▶ TASK INSTRUCTIONS:
Every entry in the listing below is to be output unchanged.

▶ DATA EXTRACT:
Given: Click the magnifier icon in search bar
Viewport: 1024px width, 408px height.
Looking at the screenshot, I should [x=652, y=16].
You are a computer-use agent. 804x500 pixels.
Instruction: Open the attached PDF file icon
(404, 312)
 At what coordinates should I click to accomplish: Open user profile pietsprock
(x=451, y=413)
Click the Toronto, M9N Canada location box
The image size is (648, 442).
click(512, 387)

▶ TASK SOLUTION:
Given: Click the magnifier icon in search bar
Viewport: 1024px width, 408px height.
Looking at the screenshot, I should [x=652, y=16].
You are a computer-use agent. 804x500 pixels.
Instruction: Open the attached PDF file icon
(404, 312)
 At what coordinates should I click to accomplish: Open user profile pietsprock
(x=451, y=413)
Click the Toronto, M9N Canada location box
The image size is (648, 442).
click(512, 387)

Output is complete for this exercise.